On 2026-05-03 21:21, Gregory Nutt wrote:
If an implementation requires multiple accesses to read/write uint64, then the accesses would be non-atomic. At a bare minimum, the locked section would be required (which would not prevent concurrent accesses from interrupt handlers).
Interesting point. For AVR, I am already aware of this - some time ago I even posted a patch that reduced data types of indices to UART circular buffer for 8 bit chips. I have to wonder how much code is in the codebase that assumes that access to time_t is always atomic (because the architecture is 32bit and so is time_t.) This may be important because if I understand it correctly, 32bit CPUs will then suffer from the same problem with split reads/writes of 64bit time_t as 8bit CPUs do with 32/16bit values.
I support the POSIX first prioritization.
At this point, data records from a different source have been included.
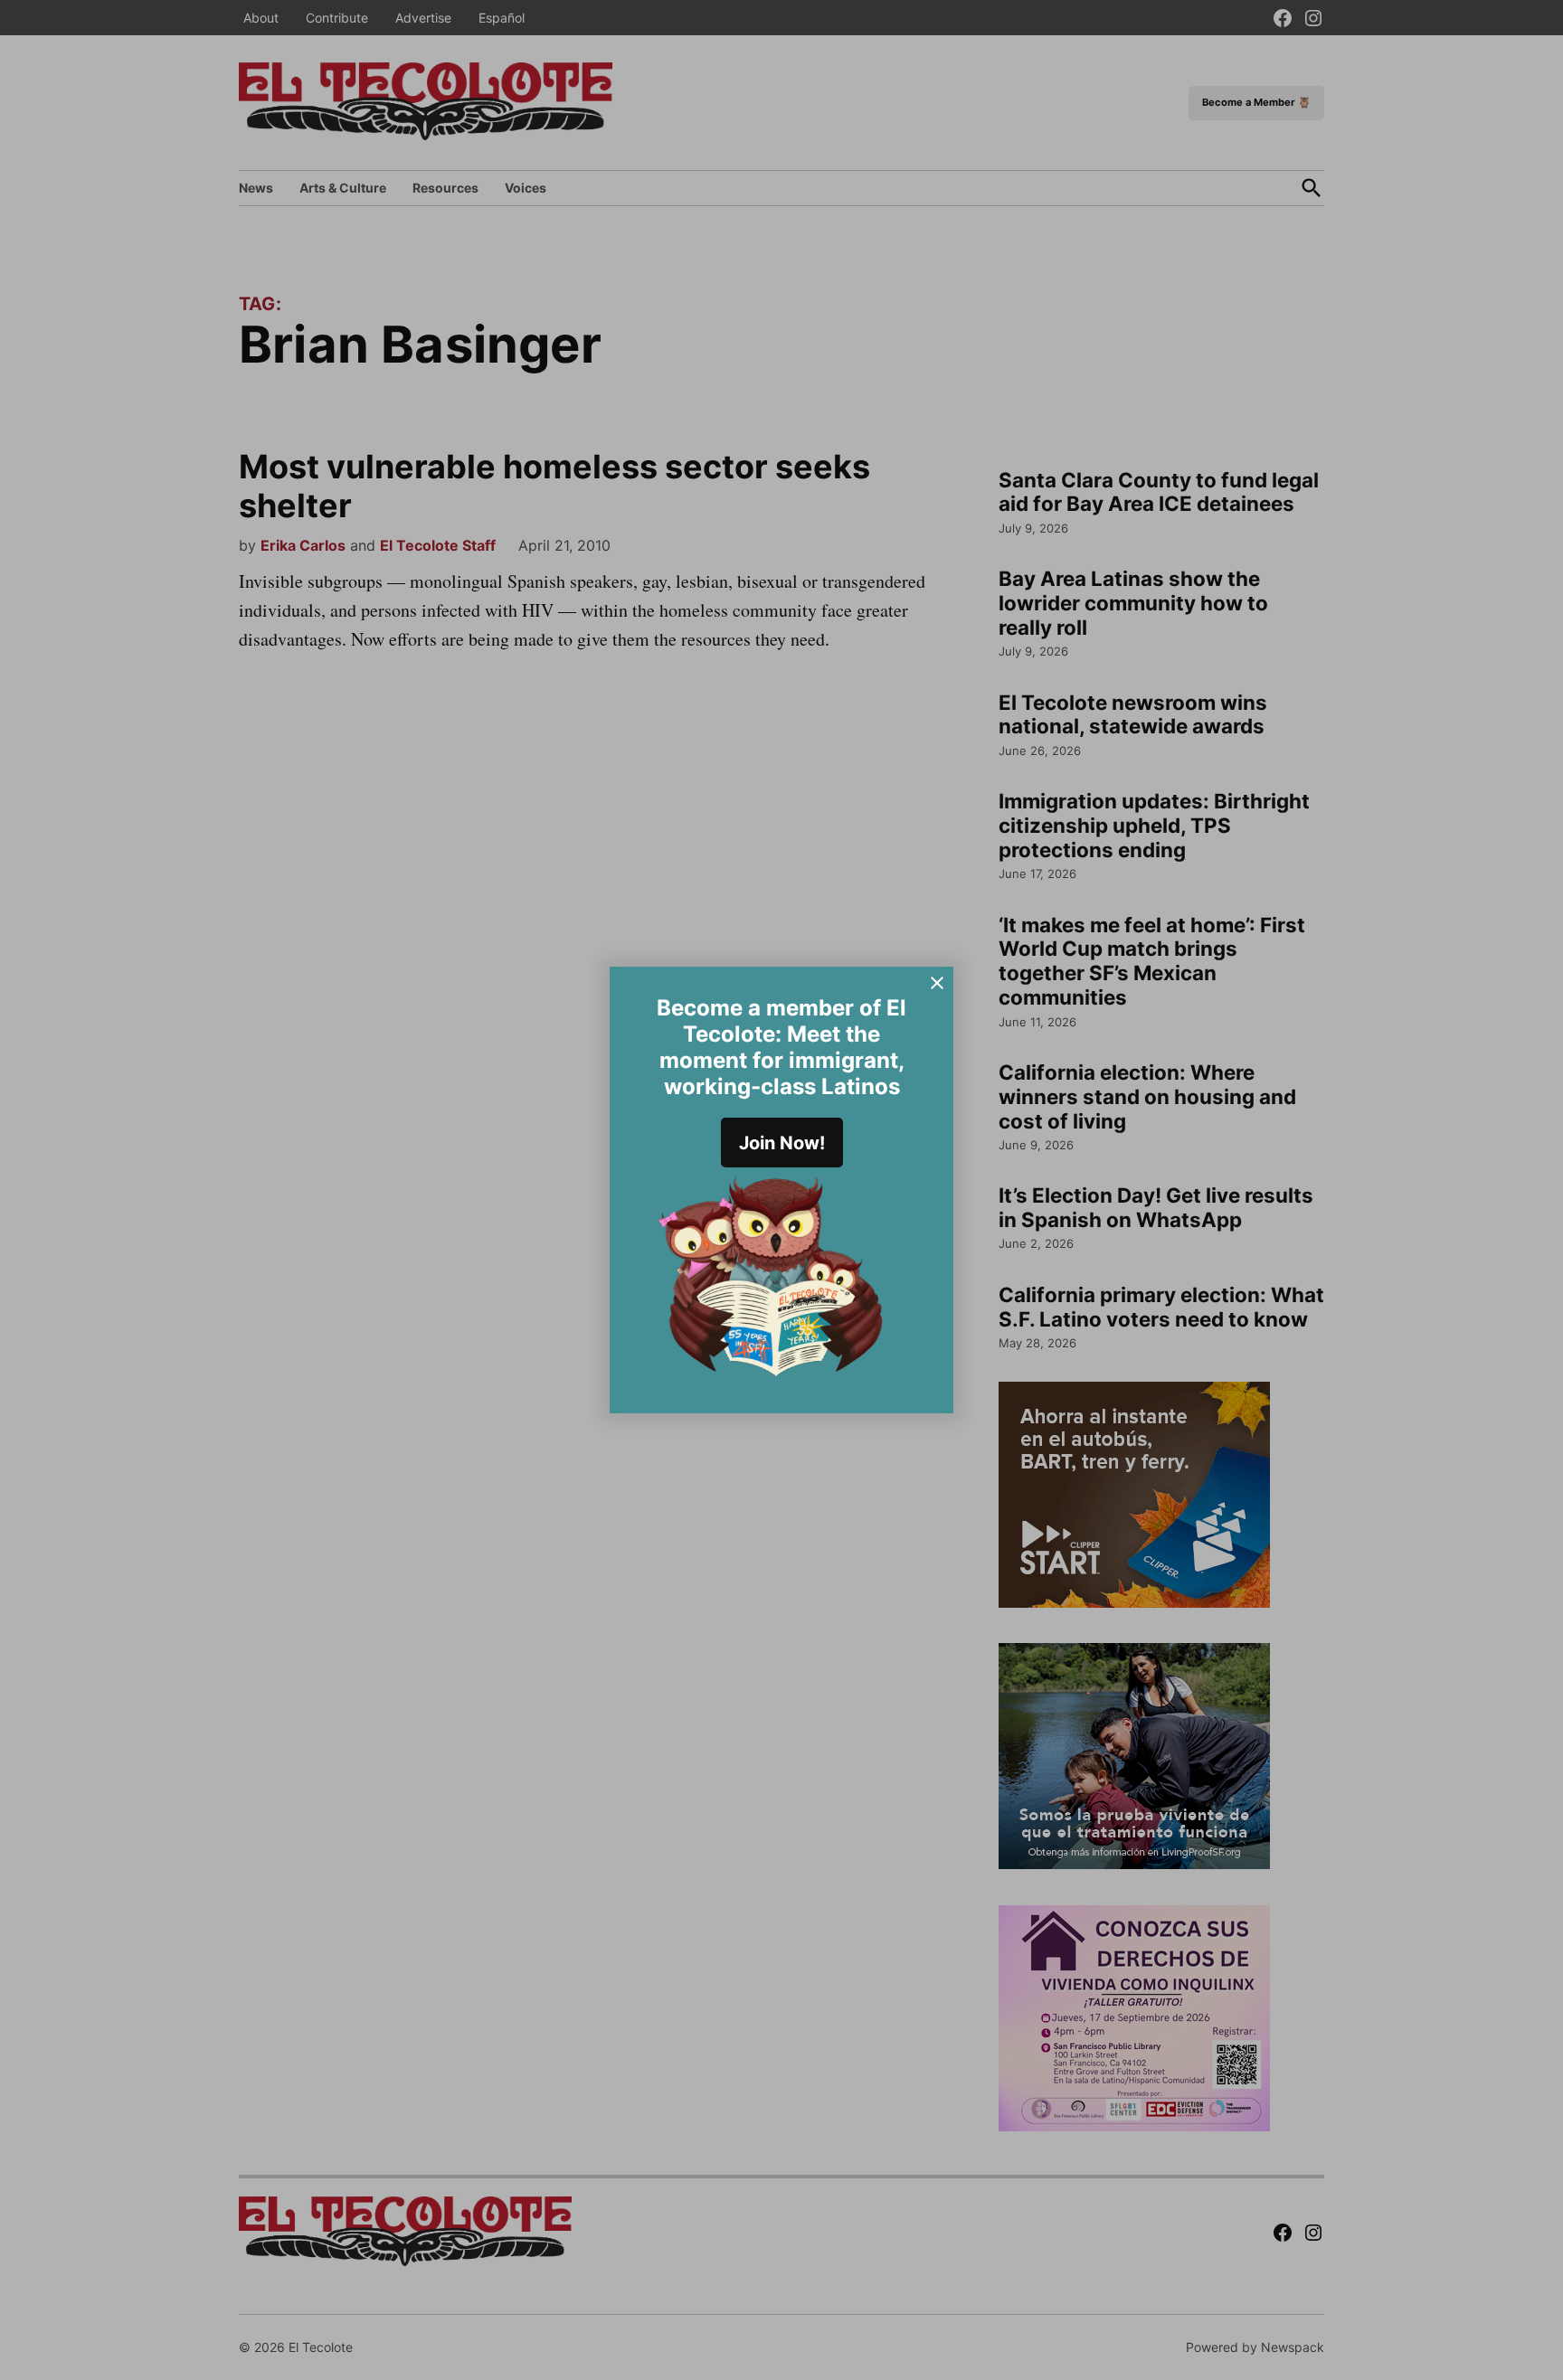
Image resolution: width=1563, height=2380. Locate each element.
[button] (781, 1190)
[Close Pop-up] (937, 983)
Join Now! (782, 1143)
I removed a lot of support needed by some of these architectures in the past for similar reasons. That broke certain compilers and a lot of implementations (which are still broken). We should probably do the same, but with full awareness of functionality well will use or things that are very broken.
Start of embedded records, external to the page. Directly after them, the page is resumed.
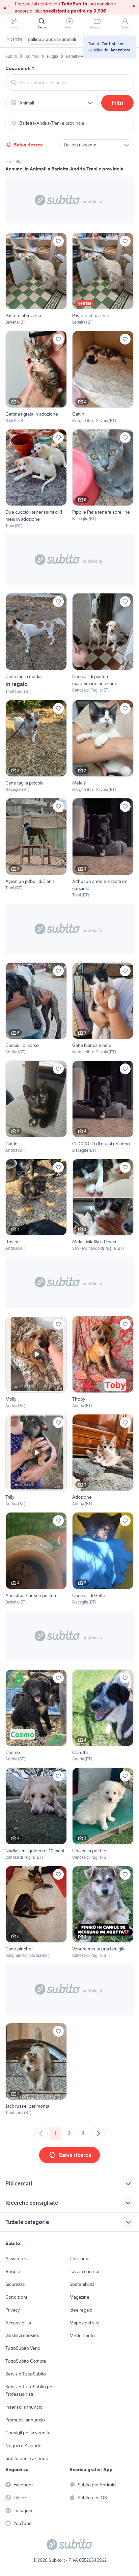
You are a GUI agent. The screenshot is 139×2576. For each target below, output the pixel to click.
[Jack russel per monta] (36, 2069)
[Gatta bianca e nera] (103, 1008)
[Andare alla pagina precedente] (41, 2133)
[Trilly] (36, 1460)
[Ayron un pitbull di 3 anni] (36, 848)
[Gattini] (103, 377)
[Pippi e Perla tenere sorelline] (103, 479)
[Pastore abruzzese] (36, 279)
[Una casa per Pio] (103, 1813)
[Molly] (36, 1362)
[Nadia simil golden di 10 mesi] (36, 1813)
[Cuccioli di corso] (36, 1008)
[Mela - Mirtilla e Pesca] (103, 1205)
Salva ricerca (28, 145)
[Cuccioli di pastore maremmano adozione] (103, 644)
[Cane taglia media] (36, 644)
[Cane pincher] (36, 1912)
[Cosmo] (36, 1715)
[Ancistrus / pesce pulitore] (36, 1558)
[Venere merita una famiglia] (103, 1912)
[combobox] (73, 82)
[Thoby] (103, 1362)
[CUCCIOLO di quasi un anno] (103, 1106)
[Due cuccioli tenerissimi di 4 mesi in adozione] (36, 479)
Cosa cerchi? (19, 68)
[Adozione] (103, 1460)
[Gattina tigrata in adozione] (36, 377)
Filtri (117, 102)
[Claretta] (103, 1715)
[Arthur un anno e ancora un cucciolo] (103, 848)
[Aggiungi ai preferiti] (58, 241)
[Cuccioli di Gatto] (103, 1558)
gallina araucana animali (52, 39)
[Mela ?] (103, 746)
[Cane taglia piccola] (36, 746)
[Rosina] (36, 1205)
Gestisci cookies (22, 2335)
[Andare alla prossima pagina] (98, 2133)
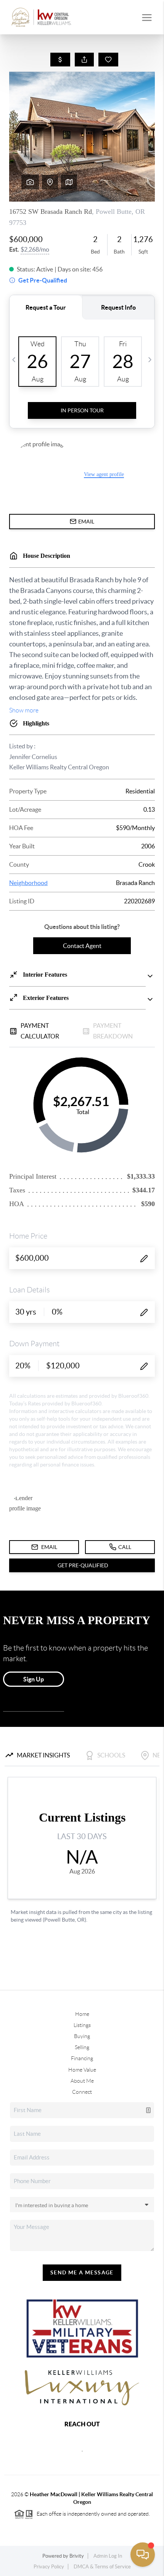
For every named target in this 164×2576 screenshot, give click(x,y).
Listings (82, 2025)
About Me (82, 2081)
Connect (82, 2092)
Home (82, 2014)
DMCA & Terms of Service (102, 2567)
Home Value (82, 2070)
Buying (82, 2036)
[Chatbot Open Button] (142, 2554)
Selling (82, 2047)
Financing (82, 2058)
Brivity (76, 2556)
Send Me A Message (82, 2272)
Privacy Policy (49, 2567)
Could you post some examples? I am aware of cirbuf_t which has the same problem as the UART circular buffer had. But other than that, I don't remember noticing anything that would scream "broken" for 8 bits.
I have suggested removing support for the 8 bit architectures and for compilers like the ZDS and SDCC compilers. Carrying architectures with this level of breakage is misleading.
Hm, sounds like I shouldn't put much more effort in NuttX (at least with AVR), developing for an architecture that may be heading to a chopping block doesn't seem very productive in a long run.